The Souksavan Guesthouse is located about a three hundred meters west of the actual bus station, and about a hundred meters east of where the bus might drop you off if you are coming from Nong Khiaw (in which case it might drop you next to the Dok Champa Guesthouse). There’s a sign for the guesthouse on the main road, pointing to the south; walk this way another 50 meters and you’ll run into the front entrance.
The guesthouse is a two-story building made of concrete. There are rooms on both floors. On the second floor, there’s an open-air common area looking toward the front of the building, and a narrow back balcony with great views of rice paddies and the stream that runs by the town.
We stayed in a second floor room – one of two at the back of the building.
At first glance, the building and room looked better than what we expected after getting off the bus in this small, muddy town. Things looked generally clean. The flooring was tile, with tile trim elsewhere on the walls, which always improves the look of a place. The room had a double bed with mosquito netting. There was no air conditioning, but there was a ceiling fan and ventilation fans that, combined with the cooler night temperatures we found in Vieng Thong, worked just fine. There was a television with satellite access. There were bug screens on the windows, which is a rarity.
There was no Internet or refrigerator, and the bathroom was the typical water closet arrangement with a Western toilet flushed by hand-delivered pails of water, but none of these negatives was unusual or unexpected.
When we looked a little closer, though, we started to see maintenance-related negatives. The curtains were ragged and dirty. The walls had chips in the paint and concrete, and needed a general cleaning and new coat of paint. The coat hanger was broken and hanging by one of two wall anchors. The bathroom sink faucet was barely functional, and the sink drained directly onto the floor (which Jen discovered while brushing her teeth, when toothpaste waste water began flowing through her toes). The mosquito net was tied to nails in the wall with strips from a nylon feed sack.

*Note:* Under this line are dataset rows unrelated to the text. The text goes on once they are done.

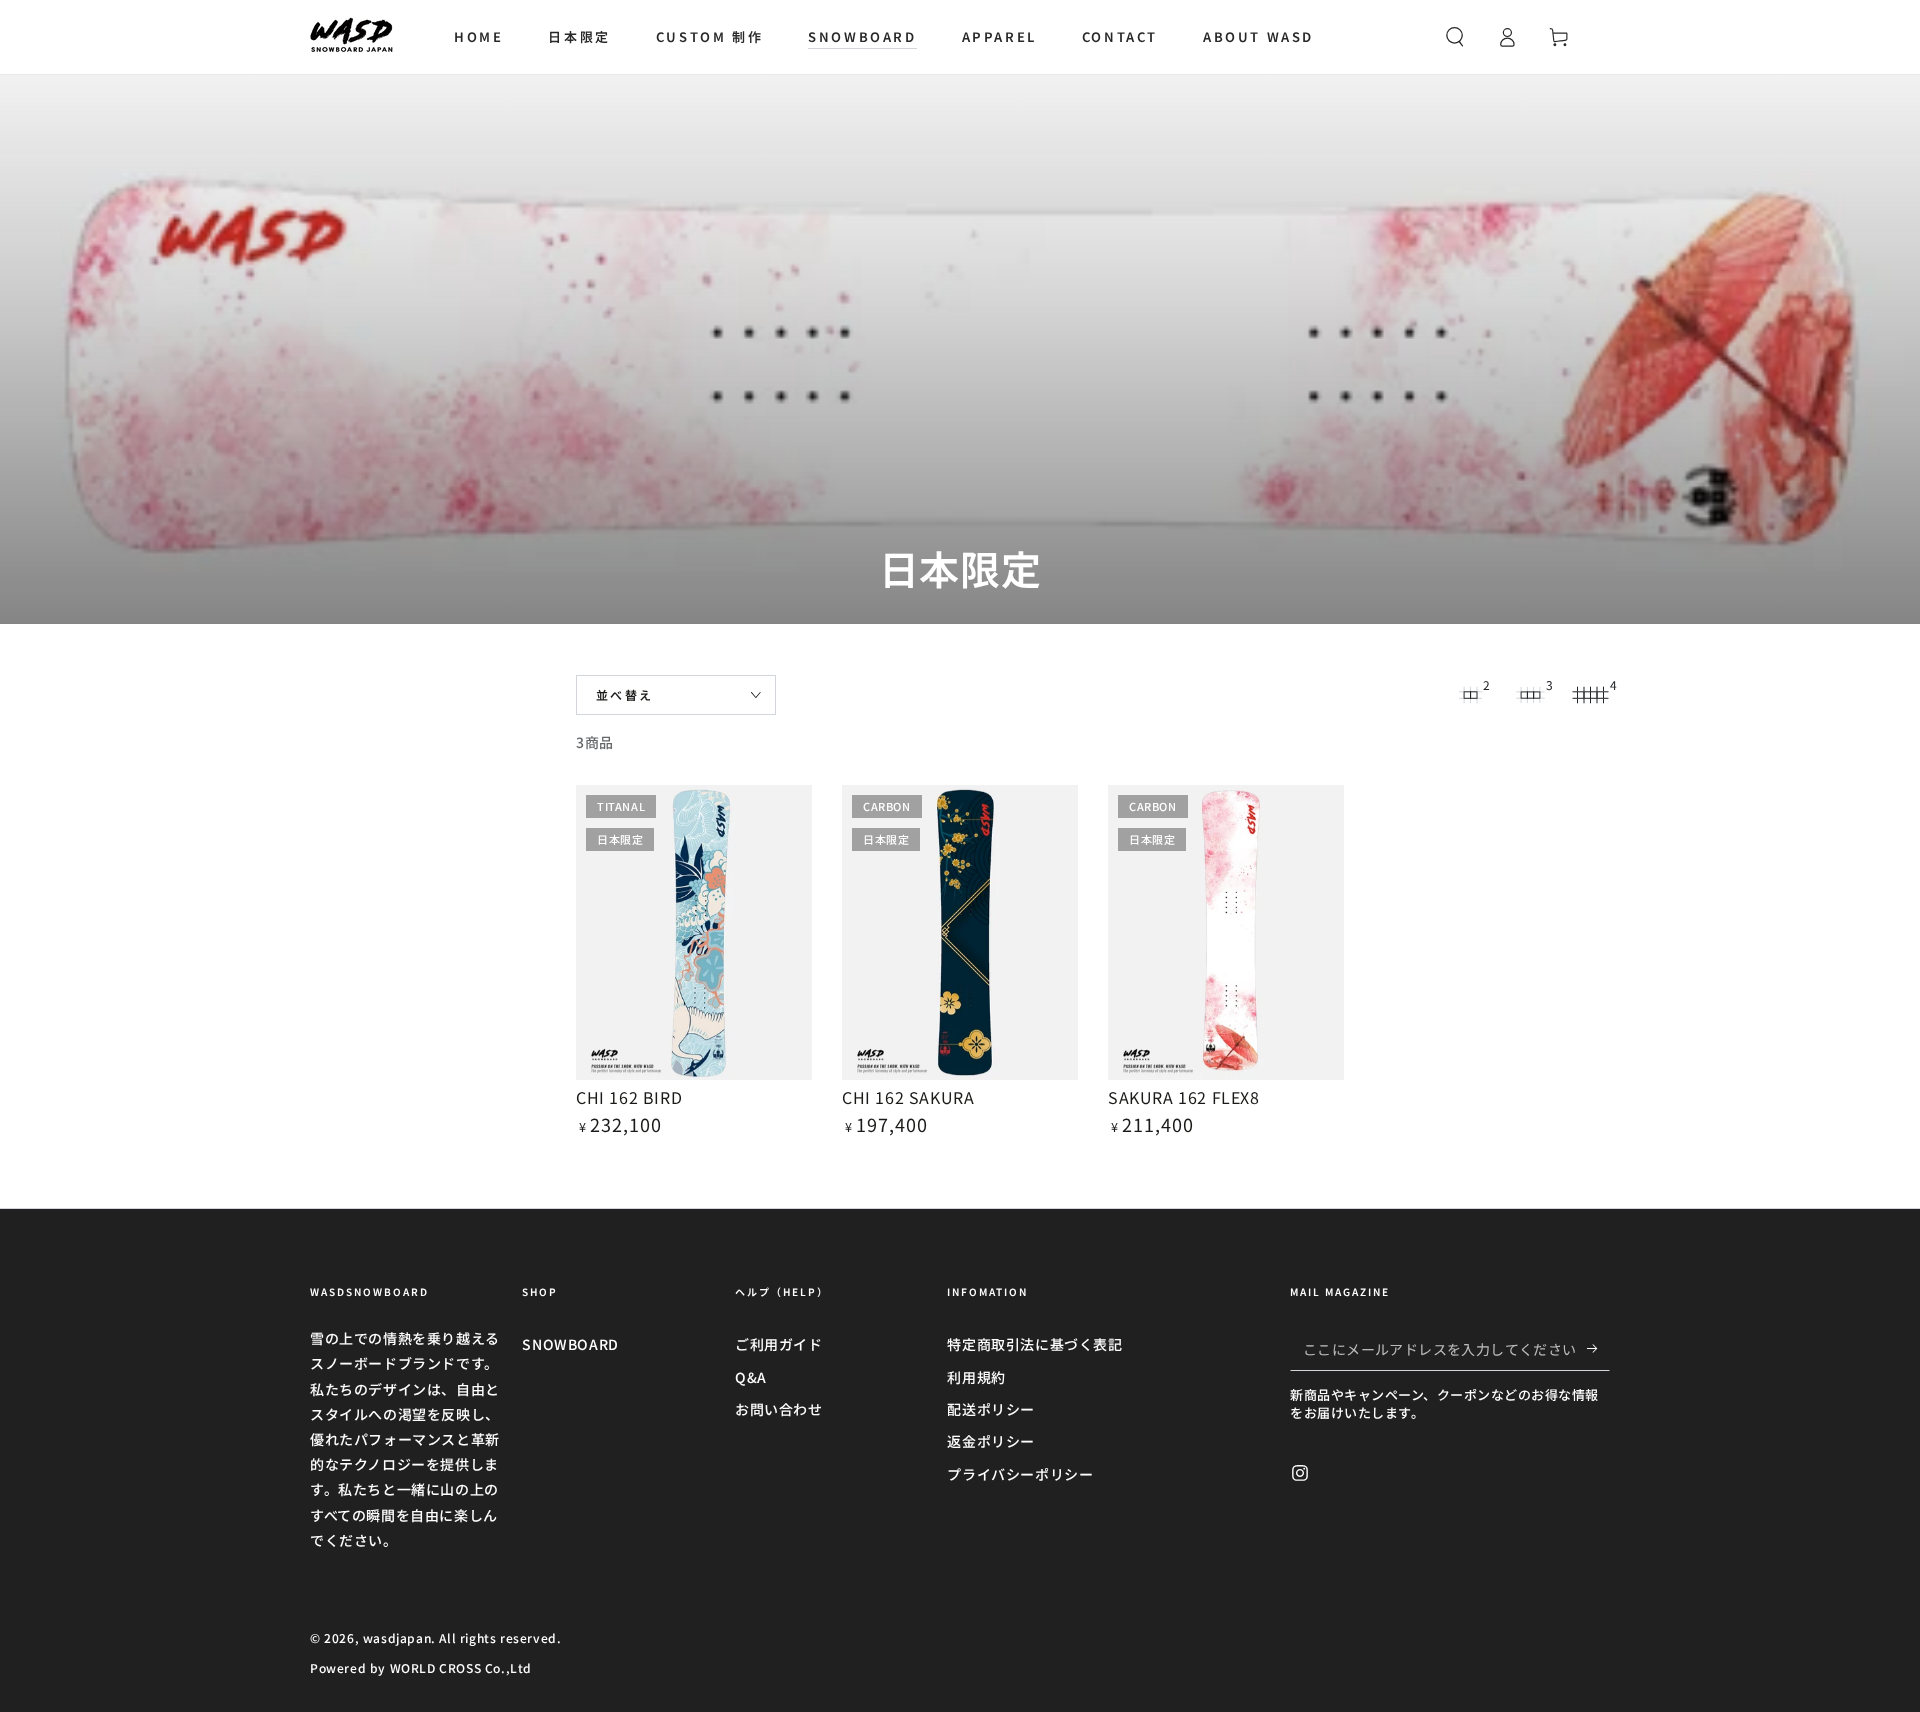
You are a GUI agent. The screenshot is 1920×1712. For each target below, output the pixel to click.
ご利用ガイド (779, 1344)
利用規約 (976, 1377)
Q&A (751, 1377)
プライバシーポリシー (1020, 1474)
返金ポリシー (991, 1441)
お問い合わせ (779, 1409)
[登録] (1598, 1348)
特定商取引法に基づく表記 (1034, 1344)
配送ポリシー (991, 1409)
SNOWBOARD (570, 1344)
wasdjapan (397, 1637)
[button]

The first night, we were the only guests, so it was quiet. The second night, there were other occupants, and sound carried into our room. This was probably aided by the bathroom vents, which blew into the common hallway.
Nonetheless, this might be the best place in Vieng Thong. We looked at the other guesthouses from the road, and walked into one, and they didn’t look any better.
In the future, there might be better options. We saw ongoing construction on what looked like two new guesthouses.
On the bright side, it only cost us $6.25 US, and the bed was without critters. We have stayed in worse.